Years later, when I started my first solo album (aka starting a business) I felt much of the magic that I had witnessed in these moments of blissed out yoga. The creative charge that came to me in the early morning farm runs or late night logo making for the business was that heady, exhilaration journey of being lifted up up and away from the self into something bigger. Being an entrepreneur makes that journey easy. It just happens and you get to ride it. Meditation is much harder. Meditation is when you sit alone with yourself trying to make yourself disappear while you watch yourself doing it. Doing meditation was always an exercise in failure for me, because I found it too hard to look away from Me. Me was always warning me not to let go. Me is worrywort addicted to the future, not a pretty Sikh like Gurmukh.
The flirtations with Gurmukh led me to Sacred Movement in Venice which led to Shiva Rheam, Tiffany Cruikshank, Seane Corne, Max Strøm, and the aforementioned Erich Schiffman who all taught me how to drive a stick and soar through the cracks in the universe and back into the body. All that West Los Angeles county yoga served up on a sea of sweaty community Prana opened up the possibility of safe passage as a stow-away onto a crowded ship that could, potentially, maybe be headed all the way to God. I took regular community church Sunday field trips to Carol Anderson's sermons in Beverly Hills just in case. With yoga at my foundation, and ecumenical time card stamped, I was sufficiently pre-ordained to be so full of other people's dogma that the trip was sure to get me to at least one good off ramp exit. Still, it was really all about me. I was single then, so there was always the spec of stardust future possibility of getting lucky, a spiritual force multiplier.

Recorded data:
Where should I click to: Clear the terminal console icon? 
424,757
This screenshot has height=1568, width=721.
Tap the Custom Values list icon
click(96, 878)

Task:
Go on with the text about yoga and meditation, starting after its last sentence. The rows are separate material and have nothing to do with the yoga and meditation text.

Reply to the exercise:
Ah, but visiting with Gurmukh. The golden goddess herself. If only I had taken a closer look inside the request to make infinite arm circles. If I'd only gone beyond those tired arms and my own offkey singsong feelings of ridiculousness, and tried harder. I might have found salvation by now. With her jewels and white silken turban, the beads and the translucent skin, Gurmukh exuded light on every vibrational level. She embodied the femininity that comes before/with/through the force. She emitted enough light to power or destroy the greater Los Angeles area. All that was required to tap into eternal enlightenment was slightly more courage than it took to slide into a Chateau Marmont barstool. But, the Chateau gave out free MDMA and at the Golden Bridge you needed really strong arms.
I never found love at Golden Bridge. I never tapped into power. I Gurmukh and her brand of Kundalini yoga was transcending all the selfs simultaneously to make a connection way, way up there, higher than we know how to be on our own. The teacher can lift you up and hold you there for a minute or two, but you need your own wings to fly. The bell tolls for all of us, it's in our face with this virus. Some things are not a choice. In this moment we might cast our devotions upon this emergent occasion and instead of fighting the others or going it alone ~ we might all get something out of getting into the business and beauty of transparency, of seeing all the way through a self to something mightier ~ to One. Woo-woo- whoosh!